Solved – How to continuously compute tf-idf for relevance of single terms

text miningtf-idf

I have a document corpus containing over 4 million documents. Now I want to build an index over terms from the documents of the corpus. Based on the tf-idf of these terms, I want to remove the least important terms every 10.000 documents or so. Since tf-idf is a measure on document level but with the implication of the whole corpus, I'm not sure on how to continuously update it. Thus far, I'm computing it based on this formula:

tf-idf_continuous = (current_tf-idf * (currentNumberOfArticlesContaining_i
-1) + tf_ij * log(N)) / currentNumberOfArticlesContaining_i;

with term i, termfrequency of i in document j (tf_ij), N = number of documents in corpus. So, I'm calculating some sort of mean tf-idf. However, I don't think this is a good approach based on the results I get.
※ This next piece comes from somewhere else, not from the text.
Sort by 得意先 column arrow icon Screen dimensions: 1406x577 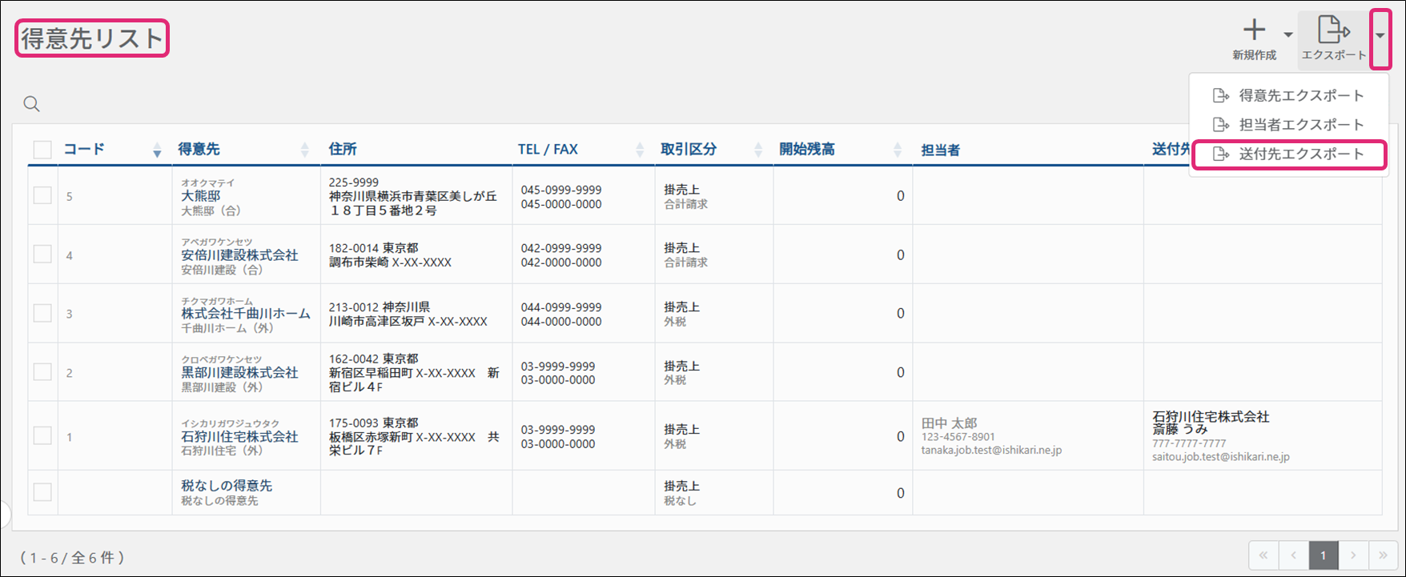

However, I don't have too much computation power for building the whole index before calculating tf-idf for all instances.

Best Answer

I would propose the following procedure. For each chunk of 10k:

  1. Calculate word frequencies for each text
  2. If the corpus document frequency (df) component does not exist, initialize by using all text word frequencies. Else, update with the counts from the chunk + transforms necessary. You can handle new words by adding in "zero" columns to the old chunks.
  3. Recalculate tfidf for all processed chunks by taking tf and dividing by idf.

Does that work for you? Normal considerations about trimming sparse words, etc. apply.